I wiggle out, and Federspiel takes the helm. He moves out with two chase cars in tow. Dowling sits in the lead chase vehicle, staring at a laptop screen. “We monitor everything,” he says. Obsessive Formula One engineers have nothing on these guys.

Federspiel drives a lap and gives the okay. I’m strapped back in. I floor it, the car rocks back slightly on its haunches, and we’re off. The motor makes a loud growl until I clear 10 mph, and then all I hear are little pebbles zapping the bodywork. As speed slowly increases—51 mph, 52, 53—the car feels ever so slightly more eager.

The oval, with its perfectly smooth surface, is the same place Chrysler runs Chargers and Challengers flat out at supercar speeds, so at 60 mph, Continuum is, well, a bit underwhelming. It’s hard to maintain that speed because the stiff winds dramatically slow the car whenever I let out the accelerator. Too bad I didn’t learn to activate the car’s cruise control.

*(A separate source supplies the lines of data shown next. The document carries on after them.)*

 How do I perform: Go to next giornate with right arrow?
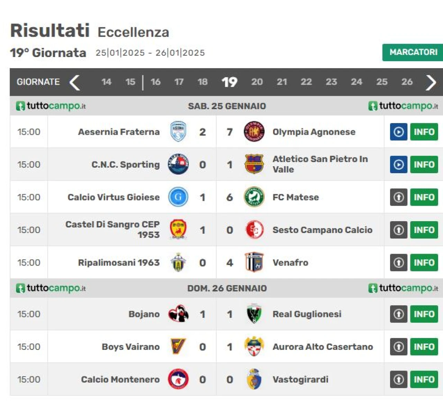click(x=431, y=82)
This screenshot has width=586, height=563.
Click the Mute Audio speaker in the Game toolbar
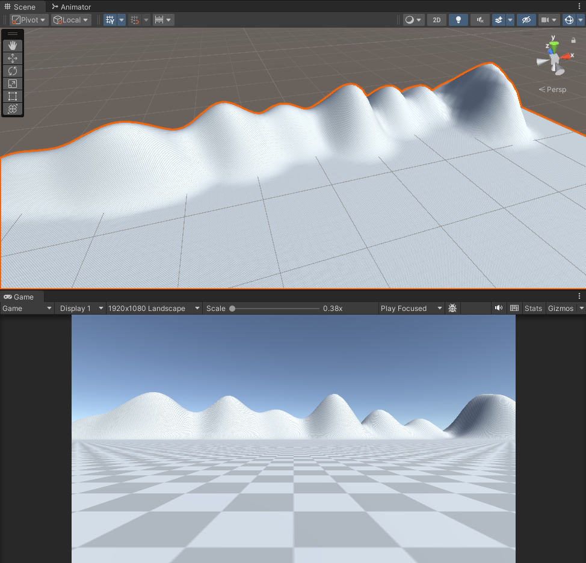point(498,308)
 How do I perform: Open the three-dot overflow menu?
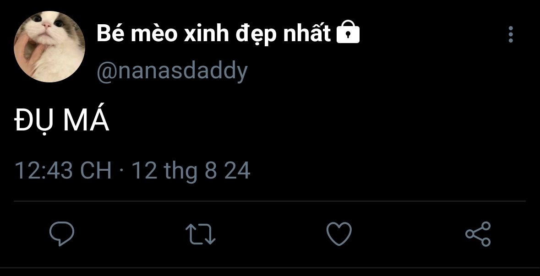pos(511,34)
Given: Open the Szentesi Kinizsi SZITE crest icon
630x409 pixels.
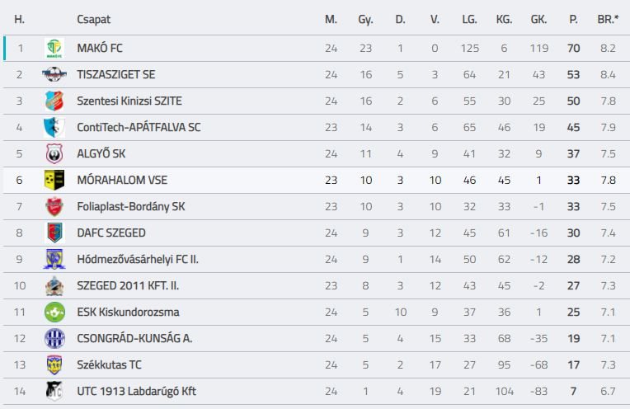Looking at the screenshot, I should click(x=54, y=101).
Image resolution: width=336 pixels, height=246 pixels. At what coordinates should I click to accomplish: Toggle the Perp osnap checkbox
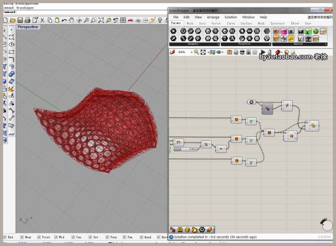107,237
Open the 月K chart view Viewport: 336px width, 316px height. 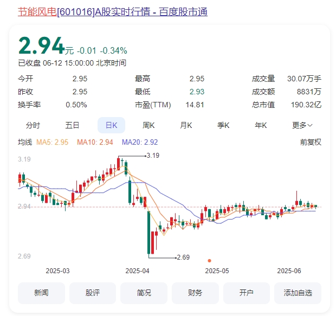[186, 125]
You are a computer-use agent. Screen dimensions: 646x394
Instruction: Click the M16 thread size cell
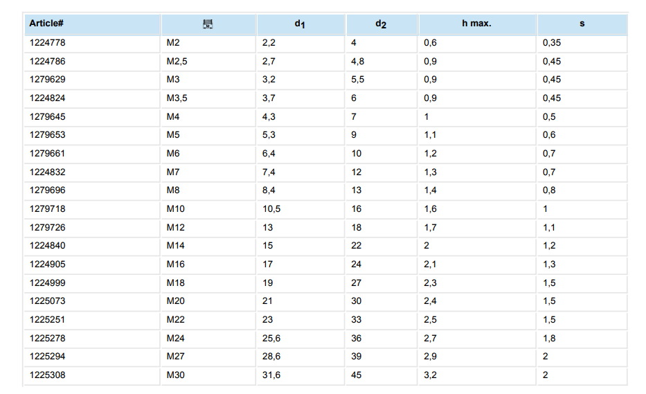click(176, 264)
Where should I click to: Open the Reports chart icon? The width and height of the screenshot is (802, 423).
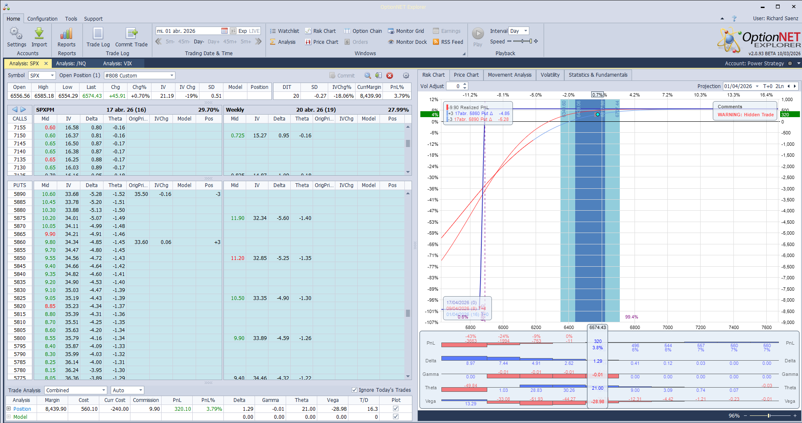pos(66,34)
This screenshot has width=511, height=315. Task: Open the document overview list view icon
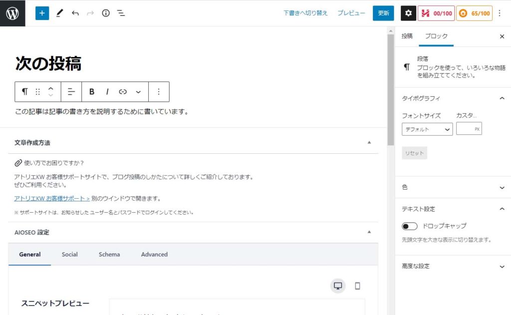tap(121, 13)
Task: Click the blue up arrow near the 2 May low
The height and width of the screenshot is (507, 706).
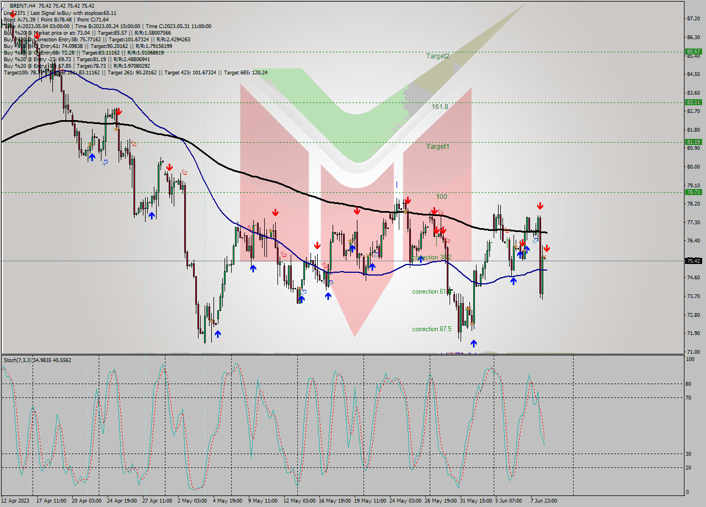Action: pos(218,333)
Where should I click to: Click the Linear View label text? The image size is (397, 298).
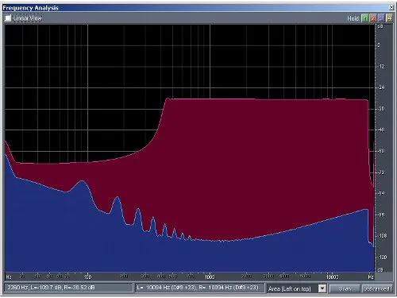tap(28, 18)
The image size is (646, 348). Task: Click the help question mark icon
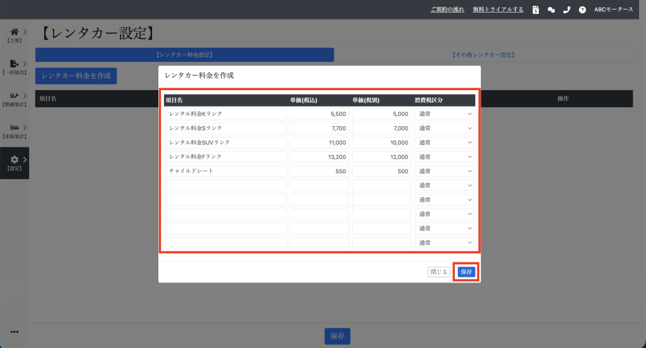[582, 9]
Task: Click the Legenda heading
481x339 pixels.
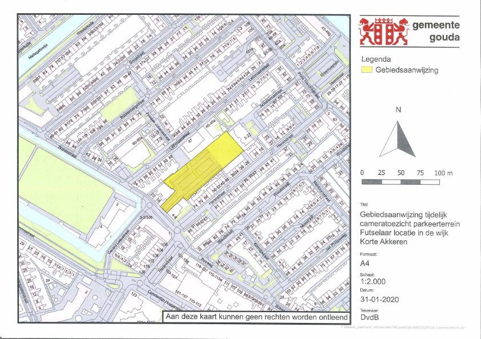Action: [x=376, y=59]
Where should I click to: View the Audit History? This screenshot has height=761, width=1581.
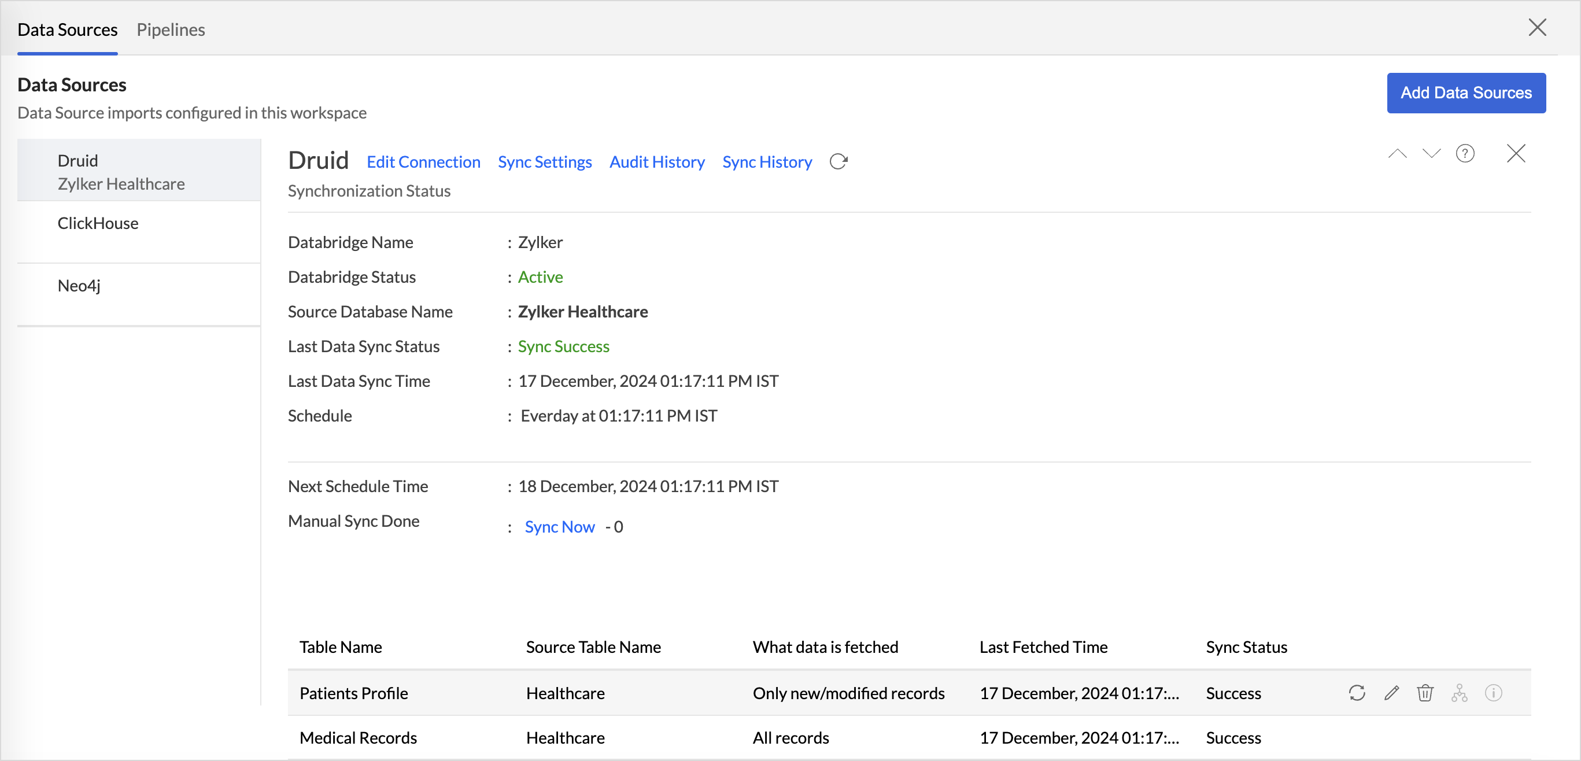(x=657, y=162)
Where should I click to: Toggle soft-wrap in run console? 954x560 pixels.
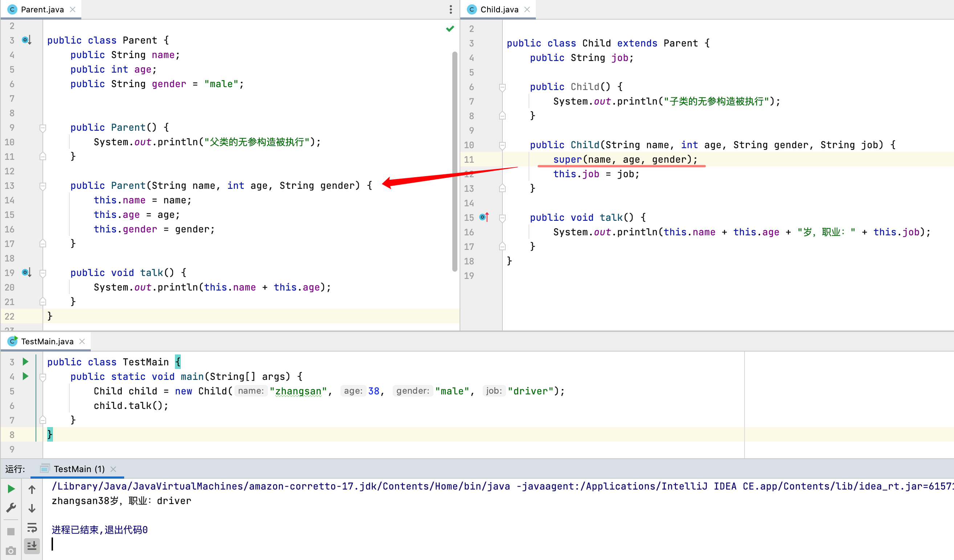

The real thrill here is, of course, knowing this car runs as long as the sun shines and the battery has juice—never stopping for a drop of petroleum or a charge from the power grid.

My legs are numb—again—so I prepare to stop. After I climb out, Dowling asks if other team members would like a turn. I can sense their excitement. I wander over to faculty adviser Ignacio Garcia. “So, these kids really built this thing?” I ask.

“Yes. I only step in if there’s a safety issue or if they ask,” Garcia says. “The adults are there for support. It’s amazing what the students have done.”

In addition to engineering know-how, these students run the program like a Fortune 500 tech company. It’s split into four divisions, and team members have weekly progress meetings, workflow charts, a Web-based forum to catalog every move, even custom stationery. They solicit design advice from solar-car alumni and invite companies to teach them carbon-fiber construction.

Several students who have taken their first spin are giddy from the experience. Someone suggests that 6-ft 3-in., 210-pound Chris Hammond, a 21-year-old junior from Clarkston, Mich., give it a go. He makes it halfway into the cockpit before he gets stuck and yells for help. It’s the outcome everyone knew was coming. But they laugh and chide him in a way only a fraternity full of brothers could. They are, after all, still college students.